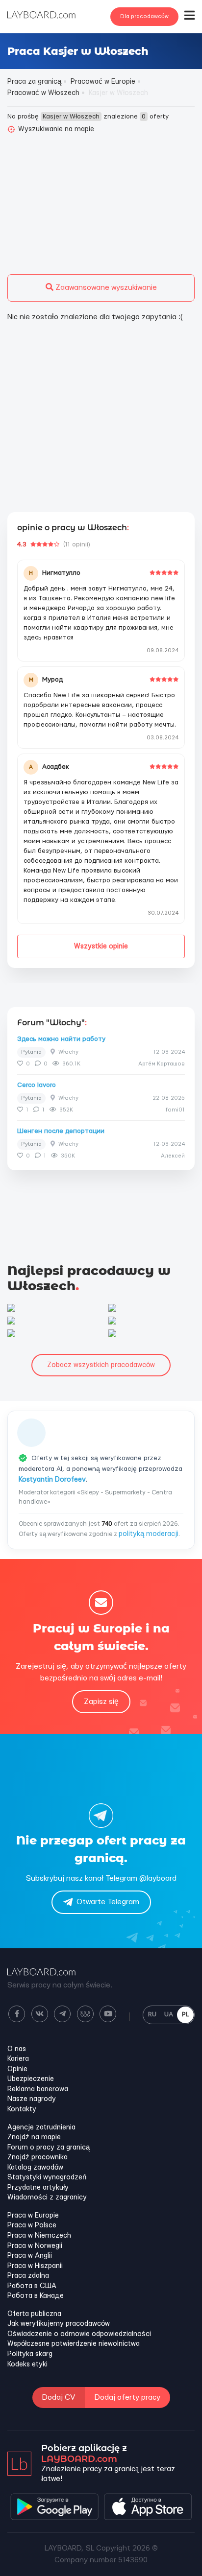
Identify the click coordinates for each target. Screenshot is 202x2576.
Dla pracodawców (144, 16)
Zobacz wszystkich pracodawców (101, 1365)
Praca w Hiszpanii (35, 2266)
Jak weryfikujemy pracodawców (58, 2323)
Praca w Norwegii (34, 2246)
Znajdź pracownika (37, 2157)
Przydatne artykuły (38, 2187)
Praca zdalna (28, 2275)
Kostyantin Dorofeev (52, 1479)
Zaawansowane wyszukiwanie (105, 287)
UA (168, 2014)
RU (152, 2014)
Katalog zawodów (35, 2167)
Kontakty (21, 2109)
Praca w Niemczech (39, 2235)
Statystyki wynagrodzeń (46, 2177)
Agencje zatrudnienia (41, 2127)
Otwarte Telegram (107, 1902)
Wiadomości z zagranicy (47, 2197)
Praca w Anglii (29, 2255)
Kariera (18, 2059)
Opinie (17, 2069)
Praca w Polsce (31, 2225)
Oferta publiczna (34, 2314)
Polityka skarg (29, 2354)
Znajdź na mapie (34, 2137)
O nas (16, 2049)
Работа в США (31, 2286)
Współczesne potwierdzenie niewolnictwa (73, 2343)
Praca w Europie (33, 2215)
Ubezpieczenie (30, 2079)
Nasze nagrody (31, 2099)
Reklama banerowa (37, 2089)
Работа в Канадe (35, 2295)
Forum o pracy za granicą (48, 2147)
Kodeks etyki (27, 2364)
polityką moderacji (148, 1534)
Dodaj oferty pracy (127, 2397)
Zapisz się (101, 1701)
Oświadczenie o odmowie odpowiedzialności (79, 2334)
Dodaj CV (58, 2397)
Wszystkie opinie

--------

• _TO DO_
Would you give the entries above again verbatim, omitting the images they contain?

• _EXPECTED ANSWER_
Identify the click coordinates for each target. Screenshot is 202x2576.
Dla pracodawców (144, 16)
Zobacz wszystkich pracodawców (101, 1365)
Praca w Hiszpanii (35, 2266)
Jak weryfikujemy pracodawców (58, 2323)
Praca w Norwegii (34, 2246)
Znajdź pracownika (37, 2157)
Przydatne artykuły (38, 2187)
Praca zdalna (28, 2275)
Kostyantin Dorofeev (52, 1479)
Zaawansowane wyszukiwanie (105, 287)
UA (168, 2014)
RU (152, 2014)
Katalog zawodów (35, 2167)
Kontakty (21, 2109)
Praca w Niemczech (39, 2235)
Statystyki wynagrodzeń (46, 2177)
Agencje zatrudnienia (41, 2127)
Otwarte Telegram (107, 1902)
Wiadomości z zagranicy (47, 2197)
Praca w Anglii (29, 2255)
Kariera (18, 2059)
Opinie (17, 2069)
Praca w Polsce (31, 2225)
Oferta publiczna (34, 2314)
Polityka skarg (29, 2354)
Znajdź na mapie (34, 2137)
O nas (16, 2049)
Работа в США (31, 2286)
Współczesne potwierdzenie niewolnictwa (73, 2343)
Praca w Europie (33, 2215)
Ubezpieczenie (30, 2079)
Nasze nagrody (31, 2099)
Reklama banerowa (37, 2089)
Работа в Канадe (35, 2295)
Forum o pracy za granicą (48, 2147)
Kodeks etyki (27, 2364)
polityką moderacji (148, 1534)
Dodaj oferty pracy (127, 2397)
Zapisz się (101, 1701)
Oświadczenie o odmowie odpowiedzialności (79, 2334)
Dodaj CV (58, 2397)
Wszystkie opinie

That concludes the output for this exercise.